### [TRY IT]
Go through the data below and return each line where the string "bottom" occurs.

### [DATA RECORDS]

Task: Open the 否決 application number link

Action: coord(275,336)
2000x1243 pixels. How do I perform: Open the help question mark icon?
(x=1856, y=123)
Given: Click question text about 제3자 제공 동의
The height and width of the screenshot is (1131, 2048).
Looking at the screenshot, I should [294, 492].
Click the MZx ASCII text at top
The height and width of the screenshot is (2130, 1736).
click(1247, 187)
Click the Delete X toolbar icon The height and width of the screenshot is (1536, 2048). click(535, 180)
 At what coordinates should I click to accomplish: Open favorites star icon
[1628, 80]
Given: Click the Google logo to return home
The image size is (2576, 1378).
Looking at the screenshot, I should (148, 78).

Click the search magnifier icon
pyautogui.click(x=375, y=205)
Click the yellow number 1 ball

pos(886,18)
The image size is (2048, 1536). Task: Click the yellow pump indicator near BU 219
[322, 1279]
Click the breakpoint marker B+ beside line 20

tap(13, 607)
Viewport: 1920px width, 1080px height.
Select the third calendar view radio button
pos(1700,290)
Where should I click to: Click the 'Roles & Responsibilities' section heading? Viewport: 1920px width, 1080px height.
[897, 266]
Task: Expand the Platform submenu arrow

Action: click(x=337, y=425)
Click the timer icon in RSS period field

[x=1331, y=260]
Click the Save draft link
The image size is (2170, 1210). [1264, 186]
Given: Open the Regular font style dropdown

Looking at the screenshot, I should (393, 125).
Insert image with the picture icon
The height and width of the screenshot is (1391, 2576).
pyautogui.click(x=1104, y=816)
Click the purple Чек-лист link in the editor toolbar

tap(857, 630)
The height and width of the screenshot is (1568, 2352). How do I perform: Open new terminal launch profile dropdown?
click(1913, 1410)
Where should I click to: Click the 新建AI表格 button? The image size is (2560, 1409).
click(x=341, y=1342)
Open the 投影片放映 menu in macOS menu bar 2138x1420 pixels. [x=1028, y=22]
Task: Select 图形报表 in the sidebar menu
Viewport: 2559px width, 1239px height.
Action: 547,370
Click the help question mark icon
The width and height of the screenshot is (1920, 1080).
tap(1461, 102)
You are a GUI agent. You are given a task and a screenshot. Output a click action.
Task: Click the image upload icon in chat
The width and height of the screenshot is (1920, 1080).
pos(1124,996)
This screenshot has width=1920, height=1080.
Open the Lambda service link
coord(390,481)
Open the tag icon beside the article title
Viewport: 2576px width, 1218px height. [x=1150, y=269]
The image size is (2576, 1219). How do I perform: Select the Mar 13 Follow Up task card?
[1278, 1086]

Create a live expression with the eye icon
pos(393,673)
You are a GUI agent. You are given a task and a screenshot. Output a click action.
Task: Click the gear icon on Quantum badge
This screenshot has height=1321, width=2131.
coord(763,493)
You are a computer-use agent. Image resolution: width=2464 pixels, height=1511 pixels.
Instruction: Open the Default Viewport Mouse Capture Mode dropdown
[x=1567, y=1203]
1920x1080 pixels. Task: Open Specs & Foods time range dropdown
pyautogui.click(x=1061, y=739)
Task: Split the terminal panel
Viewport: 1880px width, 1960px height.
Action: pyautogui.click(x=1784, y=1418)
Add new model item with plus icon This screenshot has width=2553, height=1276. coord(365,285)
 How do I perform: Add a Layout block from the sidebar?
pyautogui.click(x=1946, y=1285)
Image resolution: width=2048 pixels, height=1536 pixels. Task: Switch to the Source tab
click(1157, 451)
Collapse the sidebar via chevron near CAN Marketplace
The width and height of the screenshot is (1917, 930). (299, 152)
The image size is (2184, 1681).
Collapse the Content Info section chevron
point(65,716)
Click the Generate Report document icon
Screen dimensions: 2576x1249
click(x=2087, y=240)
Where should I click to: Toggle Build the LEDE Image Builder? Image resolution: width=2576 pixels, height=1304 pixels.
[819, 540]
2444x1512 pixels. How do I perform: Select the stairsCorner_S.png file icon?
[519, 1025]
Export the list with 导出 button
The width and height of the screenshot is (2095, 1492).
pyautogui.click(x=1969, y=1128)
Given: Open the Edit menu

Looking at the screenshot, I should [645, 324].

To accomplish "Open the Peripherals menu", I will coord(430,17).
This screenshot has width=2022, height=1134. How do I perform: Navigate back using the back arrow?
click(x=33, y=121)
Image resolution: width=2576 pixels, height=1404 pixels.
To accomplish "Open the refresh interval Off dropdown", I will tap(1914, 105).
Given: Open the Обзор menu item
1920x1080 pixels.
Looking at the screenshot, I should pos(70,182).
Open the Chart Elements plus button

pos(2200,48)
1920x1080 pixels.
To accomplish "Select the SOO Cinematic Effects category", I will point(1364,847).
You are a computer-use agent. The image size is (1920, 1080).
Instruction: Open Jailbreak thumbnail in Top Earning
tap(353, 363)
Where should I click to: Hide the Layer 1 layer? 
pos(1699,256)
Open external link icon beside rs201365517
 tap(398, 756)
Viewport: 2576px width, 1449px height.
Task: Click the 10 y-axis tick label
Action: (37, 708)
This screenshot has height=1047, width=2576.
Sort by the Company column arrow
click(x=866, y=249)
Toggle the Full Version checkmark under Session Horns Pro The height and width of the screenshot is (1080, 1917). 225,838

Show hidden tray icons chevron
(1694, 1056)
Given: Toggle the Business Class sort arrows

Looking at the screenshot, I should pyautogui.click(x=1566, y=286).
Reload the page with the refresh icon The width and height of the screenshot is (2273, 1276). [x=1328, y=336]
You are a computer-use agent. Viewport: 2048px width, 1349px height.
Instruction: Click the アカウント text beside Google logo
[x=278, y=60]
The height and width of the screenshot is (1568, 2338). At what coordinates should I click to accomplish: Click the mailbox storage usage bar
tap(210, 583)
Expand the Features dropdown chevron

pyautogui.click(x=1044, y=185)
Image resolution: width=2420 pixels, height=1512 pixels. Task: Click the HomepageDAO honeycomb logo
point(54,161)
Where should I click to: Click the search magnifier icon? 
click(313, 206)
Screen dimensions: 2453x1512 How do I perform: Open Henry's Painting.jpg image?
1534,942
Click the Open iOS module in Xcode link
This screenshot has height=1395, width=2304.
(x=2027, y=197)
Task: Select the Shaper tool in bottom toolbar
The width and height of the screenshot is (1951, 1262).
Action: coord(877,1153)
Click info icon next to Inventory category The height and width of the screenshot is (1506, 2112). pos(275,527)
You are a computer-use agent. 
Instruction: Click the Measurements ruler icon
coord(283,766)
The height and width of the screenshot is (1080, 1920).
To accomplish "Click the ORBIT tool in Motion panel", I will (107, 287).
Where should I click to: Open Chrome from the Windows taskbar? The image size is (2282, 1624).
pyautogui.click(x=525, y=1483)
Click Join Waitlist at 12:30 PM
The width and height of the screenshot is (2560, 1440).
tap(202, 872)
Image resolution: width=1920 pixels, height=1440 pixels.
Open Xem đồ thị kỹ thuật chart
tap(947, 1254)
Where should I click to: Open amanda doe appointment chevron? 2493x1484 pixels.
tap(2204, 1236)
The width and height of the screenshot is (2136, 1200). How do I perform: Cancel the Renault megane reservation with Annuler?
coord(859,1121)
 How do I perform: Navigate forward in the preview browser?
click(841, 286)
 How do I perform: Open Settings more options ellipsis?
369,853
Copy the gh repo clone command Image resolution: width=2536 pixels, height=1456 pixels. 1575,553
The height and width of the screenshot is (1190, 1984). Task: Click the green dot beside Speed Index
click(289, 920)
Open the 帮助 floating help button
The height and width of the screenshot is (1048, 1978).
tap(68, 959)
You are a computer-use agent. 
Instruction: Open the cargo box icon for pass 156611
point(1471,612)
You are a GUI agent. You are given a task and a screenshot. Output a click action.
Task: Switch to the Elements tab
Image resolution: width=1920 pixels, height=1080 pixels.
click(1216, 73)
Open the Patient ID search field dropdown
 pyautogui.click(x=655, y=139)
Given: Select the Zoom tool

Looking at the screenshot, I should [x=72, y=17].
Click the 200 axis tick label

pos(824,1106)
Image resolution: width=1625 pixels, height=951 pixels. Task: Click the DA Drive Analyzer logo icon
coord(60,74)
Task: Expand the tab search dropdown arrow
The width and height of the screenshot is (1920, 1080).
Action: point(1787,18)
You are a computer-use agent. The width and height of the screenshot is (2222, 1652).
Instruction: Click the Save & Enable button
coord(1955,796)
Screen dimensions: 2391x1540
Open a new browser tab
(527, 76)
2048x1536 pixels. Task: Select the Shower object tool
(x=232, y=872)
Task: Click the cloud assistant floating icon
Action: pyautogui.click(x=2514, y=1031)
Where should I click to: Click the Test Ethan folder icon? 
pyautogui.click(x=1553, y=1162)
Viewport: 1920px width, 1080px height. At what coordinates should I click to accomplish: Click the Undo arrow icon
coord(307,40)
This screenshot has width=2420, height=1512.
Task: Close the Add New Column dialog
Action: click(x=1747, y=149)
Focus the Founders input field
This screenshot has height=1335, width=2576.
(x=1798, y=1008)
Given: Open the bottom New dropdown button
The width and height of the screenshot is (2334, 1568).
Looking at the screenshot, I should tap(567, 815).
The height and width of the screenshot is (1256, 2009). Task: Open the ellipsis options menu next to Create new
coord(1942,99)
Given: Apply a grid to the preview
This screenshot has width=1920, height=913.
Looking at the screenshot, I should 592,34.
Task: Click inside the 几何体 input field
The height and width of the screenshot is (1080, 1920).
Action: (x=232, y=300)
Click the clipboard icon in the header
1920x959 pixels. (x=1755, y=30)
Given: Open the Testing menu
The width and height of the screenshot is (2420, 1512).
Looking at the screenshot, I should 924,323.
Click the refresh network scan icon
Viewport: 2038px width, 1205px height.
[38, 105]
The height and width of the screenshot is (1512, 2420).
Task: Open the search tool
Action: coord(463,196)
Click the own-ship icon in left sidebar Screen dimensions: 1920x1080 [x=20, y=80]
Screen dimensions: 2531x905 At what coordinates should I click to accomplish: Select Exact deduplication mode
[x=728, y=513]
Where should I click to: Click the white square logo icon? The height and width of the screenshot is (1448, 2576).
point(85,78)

### [ANSWER SPACE]
Task: Select the Shaper tool in bottom toolbar
Given: Open the bottom New dropdown button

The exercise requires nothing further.